David Read is the joint head of waste regulation and crime at Defra. He was speaking at letsrecycle.com’s virtual Waste Crime Conference.
The Environment Bill contains seven measures Defra believes will help combat waste crime. These include substantive, enabling and technical measures.
Mr Read said: “The Environment Bill is currently in parliament. You may recall it was paused because of Covid. We hope that it will come back fairly soon into parliamentary scrutiny, when it will go straight into what’s called the committee stage in the House of Commons.
“The committee stage is where the MPs really get their teeth into the details of it, as opposed to the debate on the floor of the house, which is slightly higher level in some ways.”
The government’s plan is for the Bill to gain royal assent by next summer, Mr Read said.
The work of the committee scrutinising the Bill was suspended due to the coronavirus outbreak in March (see letsrecycle.com story).
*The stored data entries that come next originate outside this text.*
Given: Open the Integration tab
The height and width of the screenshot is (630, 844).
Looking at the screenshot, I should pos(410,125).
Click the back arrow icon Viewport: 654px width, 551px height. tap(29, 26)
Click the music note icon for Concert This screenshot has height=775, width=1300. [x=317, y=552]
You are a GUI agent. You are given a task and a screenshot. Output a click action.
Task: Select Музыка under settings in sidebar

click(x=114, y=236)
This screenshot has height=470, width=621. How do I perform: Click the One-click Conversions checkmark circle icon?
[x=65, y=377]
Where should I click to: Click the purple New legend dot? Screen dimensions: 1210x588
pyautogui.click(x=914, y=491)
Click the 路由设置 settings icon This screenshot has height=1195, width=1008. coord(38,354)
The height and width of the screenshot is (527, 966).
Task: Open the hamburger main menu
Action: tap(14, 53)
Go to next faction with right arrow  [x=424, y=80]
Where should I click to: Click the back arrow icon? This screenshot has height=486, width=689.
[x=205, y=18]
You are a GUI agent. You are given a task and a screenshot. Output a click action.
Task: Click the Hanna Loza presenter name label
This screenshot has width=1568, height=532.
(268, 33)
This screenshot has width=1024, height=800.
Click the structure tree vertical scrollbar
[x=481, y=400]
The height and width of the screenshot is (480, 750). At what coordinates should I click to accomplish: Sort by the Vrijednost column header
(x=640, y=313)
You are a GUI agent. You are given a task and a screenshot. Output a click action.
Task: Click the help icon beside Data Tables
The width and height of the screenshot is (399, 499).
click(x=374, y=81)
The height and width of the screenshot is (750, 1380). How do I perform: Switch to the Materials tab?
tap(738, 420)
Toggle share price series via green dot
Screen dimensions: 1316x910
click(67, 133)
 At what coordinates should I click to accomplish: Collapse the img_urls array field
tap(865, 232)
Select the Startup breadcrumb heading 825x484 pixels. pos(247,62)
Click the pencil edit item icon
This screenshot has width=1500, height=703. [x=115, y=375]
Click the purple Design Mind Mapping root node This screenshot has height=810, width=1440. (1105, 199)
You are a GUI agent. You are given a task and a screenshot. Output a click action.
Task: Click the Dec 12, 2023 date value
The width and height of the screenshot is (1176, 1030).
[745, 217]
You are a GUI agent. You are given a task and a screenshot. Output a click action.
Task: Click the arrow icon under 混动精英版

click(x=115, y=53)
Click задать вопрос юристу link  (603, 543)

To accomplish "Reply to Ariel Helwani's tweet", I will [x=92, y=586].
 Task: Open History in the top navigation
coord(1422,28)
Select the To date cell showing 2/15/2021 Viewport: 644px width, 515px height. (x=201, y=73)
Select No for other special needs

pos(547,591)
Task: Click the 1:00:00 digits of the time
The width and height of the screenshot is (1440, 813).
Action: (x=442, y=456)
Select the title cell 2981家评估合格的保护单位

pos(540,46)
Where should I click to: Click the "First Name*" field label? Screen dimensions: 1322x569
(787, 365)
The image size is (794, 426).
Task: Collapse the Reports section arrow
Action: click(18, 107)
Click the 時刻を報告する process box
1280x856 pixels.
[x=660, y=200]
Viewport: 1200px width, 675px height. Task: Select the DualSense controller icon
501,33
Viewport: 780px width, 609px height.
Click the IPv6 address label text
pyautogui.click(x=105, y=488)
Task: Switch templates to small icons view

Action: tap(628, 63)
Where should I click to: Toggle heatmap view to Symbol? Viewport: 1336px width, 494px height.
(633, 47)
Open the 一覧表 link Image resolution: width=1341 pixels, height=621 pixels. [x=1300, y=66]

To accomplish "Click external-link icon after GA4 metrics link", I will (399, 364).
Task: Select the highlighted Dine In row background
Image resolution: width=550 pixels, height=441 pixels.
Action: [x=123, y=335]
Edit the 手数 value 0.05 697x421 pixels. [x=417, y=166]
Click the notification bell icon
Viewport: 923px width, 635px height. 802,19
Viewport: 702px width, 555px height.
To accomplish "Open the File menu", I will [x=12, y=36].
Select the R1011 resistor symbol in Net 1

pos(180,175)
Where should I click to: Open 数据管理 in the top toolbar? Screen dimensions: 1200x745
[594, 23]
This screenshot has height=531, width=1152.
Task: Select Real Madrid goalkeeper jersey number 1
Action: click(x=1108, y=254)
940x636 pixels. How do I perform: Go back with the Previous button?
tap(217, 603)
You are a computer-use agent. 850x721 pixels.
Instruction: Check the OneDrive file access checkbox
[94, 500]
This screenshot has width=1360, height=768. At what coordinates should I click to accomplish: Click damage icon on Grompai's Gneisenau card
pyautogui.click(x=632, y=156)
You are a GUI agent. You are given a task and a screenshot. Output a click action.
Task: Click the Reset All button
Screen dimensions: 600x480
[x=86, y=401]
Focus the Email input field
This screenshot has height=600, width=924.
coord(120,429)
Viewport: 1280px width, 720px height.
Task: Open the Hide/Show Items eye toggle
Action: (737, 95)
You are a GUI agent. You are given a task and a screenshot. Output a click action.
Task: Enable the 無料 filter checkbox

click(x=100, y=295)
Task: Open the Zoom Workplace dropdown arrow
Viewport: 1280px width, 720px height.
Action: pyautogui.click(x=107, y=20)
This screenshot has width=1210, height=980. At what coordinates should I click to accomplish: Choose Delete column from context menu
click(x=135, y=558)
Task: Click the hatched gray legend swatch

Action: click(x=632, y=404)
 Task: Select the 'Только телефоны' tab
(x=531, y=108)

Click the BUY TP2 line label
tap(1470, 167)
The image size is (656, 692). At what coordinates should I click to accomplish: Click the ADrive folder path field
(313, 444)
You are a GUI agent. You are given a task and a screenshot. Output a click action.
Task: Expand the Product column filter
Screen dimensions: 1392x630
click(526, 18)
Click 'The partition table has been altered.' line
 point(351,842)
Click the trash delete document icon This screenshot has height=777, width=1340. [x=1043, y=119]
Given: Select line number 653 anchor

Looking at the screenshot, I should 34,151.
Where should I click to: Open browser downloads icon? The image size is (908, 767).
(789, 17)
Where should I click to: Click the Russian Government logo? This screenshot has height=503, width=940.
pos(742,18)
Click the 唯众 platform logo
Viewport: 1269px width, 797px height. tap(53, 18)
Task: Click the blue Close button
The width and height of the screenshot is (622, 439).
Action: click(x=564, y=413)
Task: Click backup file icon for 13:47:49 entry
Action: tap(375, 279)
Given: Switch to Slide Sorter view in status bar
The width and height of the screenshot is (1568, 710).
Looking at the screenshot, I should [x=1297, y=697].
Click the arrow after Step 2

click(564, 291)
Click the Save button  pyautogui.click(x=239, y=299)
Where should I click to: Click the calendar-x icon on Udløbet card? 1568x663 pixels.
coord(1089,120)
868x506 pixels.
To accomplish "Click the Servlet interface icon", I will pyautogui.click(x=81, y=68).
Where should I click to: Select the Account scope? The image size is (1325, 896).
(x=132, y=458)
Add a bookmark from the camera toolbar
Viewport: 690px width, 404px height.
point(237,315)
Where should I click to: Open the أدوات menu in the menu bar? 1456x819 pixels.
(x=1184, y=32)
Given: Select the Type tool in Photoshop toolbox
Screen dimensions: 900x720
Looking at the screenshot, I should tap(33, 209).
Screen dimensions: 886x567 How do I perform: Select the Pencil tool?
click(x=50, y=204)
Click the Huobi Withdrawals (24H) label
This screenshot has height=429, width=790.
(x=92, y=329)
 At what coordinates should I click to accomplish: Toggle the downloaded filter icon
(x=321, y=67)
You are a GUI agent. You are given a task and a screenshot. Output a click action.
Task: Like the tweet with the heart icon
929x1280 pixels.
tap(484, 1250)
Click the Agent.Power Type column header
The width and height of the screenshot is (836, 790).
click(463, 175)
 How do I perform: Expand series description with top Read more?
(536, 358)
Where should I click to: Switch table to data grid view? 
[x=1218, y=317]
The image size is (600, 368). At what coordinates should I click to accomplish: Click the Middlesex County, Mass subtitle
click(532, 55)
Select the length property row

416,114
Substantive measures in the Bill relating to waste regulation and waste crime include the reformation of charging powers, which Mr Read says will “allow the regulators to have slightly more secure funding in some areas to tackle waste crime”.
Changes to emergency powers under section 57 of the Environmental Protection Act 1990 are included, alongside amendments to section 108 to ensure local authorities have “sufficient powers” to enter premises.
The Bill also contains enabling powers to ensure Defra can carry out its planned reforms. These include powers enabling Defra to mandate electronic waste tracking and powers allowing the Agency to make exemptions without having to go down a regulatory route.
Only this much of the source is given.